Provided text:
Basket bonking and picture taking

Published 5:24 pm Wednesday, April 19, 2017

I hope that the weather cooperated with everyone’s Easter holiday activities. I remember being a little guy myself and how much anticipation I had for the egg hunts on Easter, and I can only imagine having to deal with rain cancellations.

In fact, some of my favorite family memories involve Easter weekend holidays at my grandmother’s house over in Leeco. My mother has five siblings, meaning my cousin count is high. In turn, family Easter Egg hunts were highly competitive and often times athletic competitions.

Even though my grandmother’s former house is just a modest country home when I look at it through adult eyes, it was enormous to me as a child. There always seemed to be more than enough space during holiday gatherings for all the women to convene in one area, the men in another, and the kids to run rampant or ride bicycles in the parking lot of what was once the country store that my grandparents operated out front. Time and decreased traffic turned the store into a storage shed full of heirlooms and artifacts that never caught my attention as a youngster, but I would give nearly anything to be able to walk through today and explore what it held 25 years ago.

I could write a book about holiday exploitations that took place on that property, and perhaps the biggest chapter would be on Easter. Each year, dozens of eggs were purchased, boiled, and either dyed or cinched up in those little plastic wrappers that shrunk around to fit the eggs with cartoons on them. I don’t even know if they make those things anymore.

Requirements:
1. From the Easter memories text, list every action it says was done to the eggs each year.
2. Repeat the part of the Easter memories text between "I hope that" and "times athletic competitions.", inclusive.

Supplied information:

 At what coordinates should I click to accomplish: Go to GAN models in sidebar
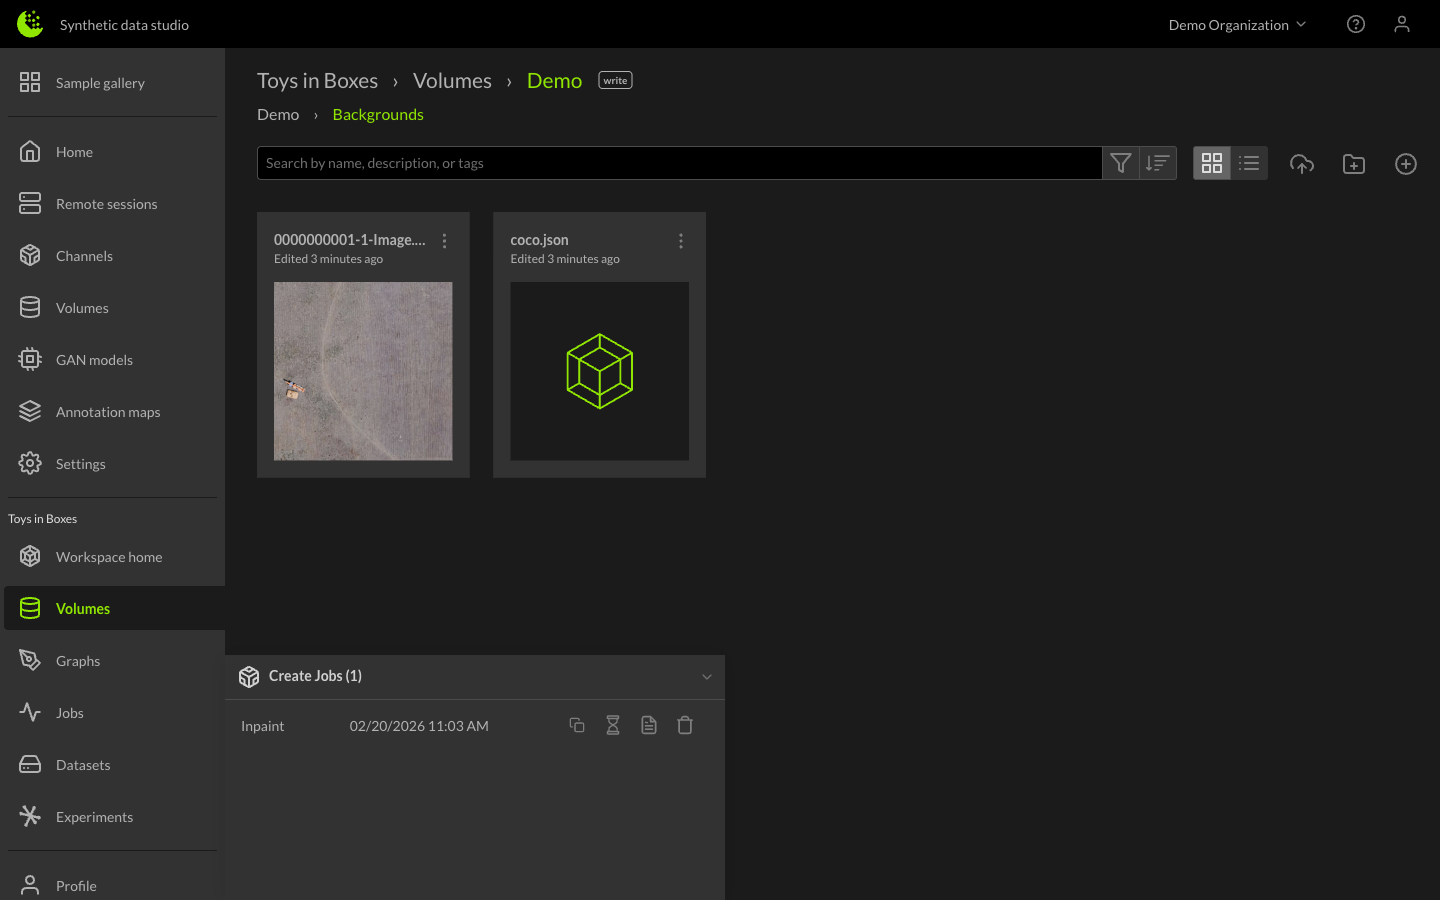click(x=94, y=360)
---
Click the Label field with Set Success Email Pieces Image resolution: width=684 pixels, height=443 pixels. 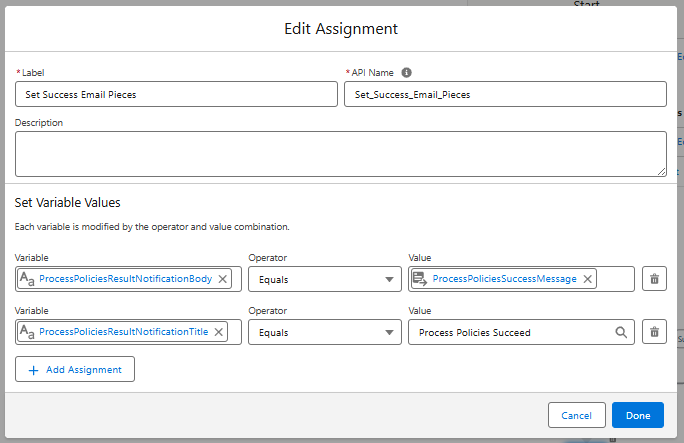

Per-task answers:
1.
- purchased
- boiled
- dyed
- cinched up in little plastic wrappers with cartoons on them

2.
I hope that the weather cooperated with everyone’s Easter holiday activities. I remember being a little guy myself and how much anticipation I had for the egg hunts on Easter, and I can only imagine having to deal with rain cancellations.

In fact, some of my favorite family memories involve Easter weekend holidays at my grandmother’s house over in Leeco. My mother has five siblings, meaning my cousin count is high. In turn, family Easter Egg hunts were highly competitive and often times athletic competitions.